> _What is needed_
The data should be printed again, exactly.

> _Supplied records_
┏━━

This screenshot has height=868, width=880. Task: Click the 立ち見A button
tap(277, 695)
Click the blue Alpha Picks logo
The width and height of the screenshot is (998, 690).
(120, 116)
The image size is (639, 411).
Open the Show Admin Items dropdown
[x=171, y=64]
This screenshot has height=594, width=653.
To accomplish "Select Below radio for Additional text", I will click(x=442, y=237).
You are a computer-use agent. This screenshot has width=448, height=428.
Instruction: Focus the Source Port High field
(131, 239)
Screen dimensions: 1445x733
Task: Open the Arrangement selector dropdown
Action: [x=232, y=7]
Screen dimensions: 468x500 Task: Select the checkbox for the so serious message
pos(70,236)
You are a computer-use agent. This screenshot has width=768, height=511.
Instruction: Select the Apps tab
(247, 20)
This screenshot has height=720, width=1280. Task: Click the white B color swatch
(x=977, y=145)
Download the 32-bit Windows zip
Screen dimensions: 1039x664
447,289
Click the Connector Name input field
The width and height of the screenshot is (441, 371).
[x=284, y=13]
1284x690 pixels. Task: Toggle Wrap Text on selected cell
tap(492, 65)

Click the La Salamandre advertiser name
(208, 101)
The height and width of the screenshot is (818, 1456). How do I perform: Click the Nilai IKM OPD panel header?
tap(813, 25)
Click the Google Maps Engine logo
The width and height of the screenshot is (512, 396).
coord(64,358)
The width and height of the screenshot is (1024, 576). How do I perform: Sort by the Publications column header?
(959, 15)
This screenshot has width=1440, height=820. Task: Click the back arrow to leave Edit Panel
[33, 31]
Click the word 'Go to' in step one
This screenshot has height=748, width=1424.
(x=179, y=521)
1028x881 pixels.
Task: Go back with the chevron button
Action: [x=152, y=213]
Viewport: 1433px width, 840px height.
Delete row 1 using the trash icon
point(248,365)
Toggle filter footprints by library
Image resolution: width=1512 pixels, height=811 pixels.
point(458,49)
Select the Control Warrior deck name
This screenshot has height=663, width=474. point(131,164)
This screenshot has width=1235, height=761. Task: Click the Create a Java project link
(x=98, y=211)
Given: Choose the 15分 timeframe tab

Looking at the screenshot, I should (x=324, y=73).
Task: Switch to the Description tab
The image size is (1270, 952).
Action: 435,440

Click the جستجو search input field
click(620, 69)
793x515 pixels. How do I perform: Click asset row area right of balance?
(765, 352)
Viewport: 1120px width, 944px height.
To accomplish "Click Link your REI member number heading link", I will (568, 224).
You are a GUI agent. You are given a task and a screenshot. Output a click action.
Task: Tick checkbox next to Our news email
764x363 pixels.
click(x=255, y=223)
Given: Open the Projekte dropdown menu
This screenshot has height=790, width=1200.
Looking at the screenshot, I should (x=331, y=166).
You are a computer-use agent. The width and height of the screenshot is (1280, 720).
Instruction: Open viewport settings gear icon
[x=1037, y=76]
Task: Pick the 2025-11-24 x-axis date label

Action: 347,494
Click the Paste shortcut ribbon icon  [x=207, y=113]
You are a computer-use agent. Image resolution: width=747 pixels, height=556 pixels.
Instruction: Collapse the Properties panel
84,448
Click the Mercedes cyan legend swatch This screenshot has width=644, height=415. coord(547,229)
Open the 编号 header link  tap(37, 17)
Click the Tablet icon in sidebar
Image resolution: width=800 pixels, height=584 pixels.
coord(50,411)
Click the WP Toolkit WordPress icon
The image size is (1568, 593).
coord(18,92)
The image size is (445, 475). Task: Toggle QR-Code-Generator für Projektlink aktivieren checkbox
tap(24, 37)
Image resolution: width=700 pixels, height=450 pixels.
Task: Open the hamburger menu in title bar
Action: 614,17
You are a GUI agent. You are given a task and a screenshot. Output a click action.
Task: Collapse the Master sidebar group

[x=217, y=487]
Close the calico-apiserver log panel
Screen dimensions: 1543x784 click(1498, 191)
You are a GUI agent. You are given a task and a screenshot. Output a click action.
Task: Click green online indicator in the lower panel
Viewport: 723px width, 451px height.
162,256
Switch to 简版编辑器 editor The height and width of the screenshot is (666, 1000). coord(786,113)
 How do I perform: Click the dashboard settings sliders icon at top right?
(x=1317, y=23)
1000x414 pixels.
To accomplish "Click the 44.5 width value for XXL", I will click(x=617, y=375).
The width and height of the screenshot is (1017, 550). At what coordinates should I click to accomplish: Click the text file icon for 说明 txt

┗━━

> _Solution to this problem_
This screenshot has height=868, width=880. Task: Click the 立ち見A button
tap(277, 695)
Click the blue Alpha Picks logo
The width and height of the screenshot is (998, 690).
(120, 116)
The image size is (639, 411).
Open the Show Admin Items dropdown
[x=171, y=64]
This screenshot has height=594, width=653.
To accomplish "Select Below radio for Additional text", I will click(x=442, y=237).
You are a computer-use agent. This screenshot has width=448, height=428.
Instruction: Focus the Source Port High field
(131, 239)
Screen dimensions: 1445x733
Task: Open the Arrangement selector dropdown
Action: [x=232, y=7]
Screen dimensions: 468x500 Task: Select the checkbox for the so serious message
pos(70,236)
You are a computer-use agent. This screenshot has width=768, height=511.
Instruction: Select the Apps tab
(247, 20)
This screenshot has height=720, width=1280. Task: Click the white B color swatch
(x=977, y=145)
Download the 32-bit Windows zip
Screen dimensions: 1039x664
447,289
Click the Connector Name input field
The width and height of the screenshot is (441, 371).
[x=284, y=13]
1284x690 pixels. Task: Toggle Wrap Text on selected cell
tap(492, 65)

Click the La Salamandre advertiser name
(208, 101)
The height and width of the screenshot is (818, 1456). How do I perform: Click the Nilai IKM OPD panel header?
tap(813, 25)
Click the Google Maps Engine logo
The width and height of the screenshot is (512, 396).
coord(64,358)
The width and height of the screenshot is (1024, 576). How do I perform: Sort by the Publications column header?
(959, 15)
This screenshot has width=1440, height=820. Task: Click the back arrow to leave Edit Panel
[33, 31]
Click the word 'Go to' in step one
This screenshot has height=748, width=1424.
(x=179, y=521)
1028x881 pixels.
Task: Go back with the chevron button
Action: [x=152, y=213]
Viewport: 1433px width, 840px height.
Delete row 1 using the trash icon
point(248,365)
Toggle filter footprints by library
Image resolution: width=1512 pixels, height=811 pixels.
point(458,49)
Select the Control Warrior deck name
This screenshot has height=663, width=474. point(131,164)
This screenshot has width=1235, height=761. Task: Click the Create a Java project link
(x=98, y=211)
Given: Choose the 15分 timeframe tab

Looking at the screenshot, I should (x=324, y=73).
Task: Switch to the Description tab
The image size is (1270, 952).
Action: 435,440

Click the جستجو search input field
click(620, 69)
793x515 pixels. How do I perform: Click asset row area right of balance?
(765, 352)
Viewport: 1120px width, 944px height.
To accomplish "Click Link your REI member number heading link", I will (568, 224).
You are a GUI agent. You are given a task and a screenshot. Output a click action.
Task: Tick checkbox next to Our news email
764x363 pixels.
click(x=255, y=223)
Given: Open the Projekte dropdown menu
This screenshot has height=790, width=1200.
Looking at the screenshot, I should (x=331, y=166).
You are a computer-use agent. The width and height of the screenshot is (1280, 720).
Instruction: Open viewport settings gear icon
[x=1037, y=76]
Task: Pick the 2025-11-24 x-axis date label

Action: 347,494
Click the Paste shortcut ribbon icon  [x=207, y=113]
You are a computer-use agent. Image resolution: width=747 pixels, height=556 pixels.
Instruction: Collapse the Properties panel
84,448
Click the Mercedes cyan legend swatch This screenshot has width=644, height=415. coord(547,229)
Open the 编号 header link  tap(37, 17)
Click the Tablet icon in sidebar
Image resolution: width=800 pixels, height=584 pixels.
coord(50,411)
Click the WP Toolkit WordPress icon
The image size is (1568, 593).
coord(18,92)
The image size is (445, 475). Task: Toggle QR-Code-Generator für Projektlink aktivieren checkbox
tap(24, 37)
Image resolution: width=700 pixels, height=450 pixels.
Task: Open the hamburger menu in title bar
Action: 614,17
You are a GUI agent. You are given a task and a screenshot. Output a click action.
Task: Collapse the Master sidebar group

[x=217, y=487]
Close the calico-apiserver log panel
Screen dimensions: 1543x784 click(1498, 191)
You are a GUI agent. You are given a task and a screenshot. Output a click action.
Task: Click green online indicator in the lower panel
Viewport: 723px width, 451px height.
162,256
Switch to 简版编辑器 editor The height and width of the screenshot is (666, 1000). coord(786,113)
 How do I perform: Click the dashboard settings sliders icon at top right?
(x=1317, y=23)
1000x414 pixels.
To accomplish "Click the 44.5 width value for XXL", I will click(x=617, y=375).
The width and height of the screenshot is (1017, 550). At what coordinates should I click to accomplish: Click the text file icon for 说明 txt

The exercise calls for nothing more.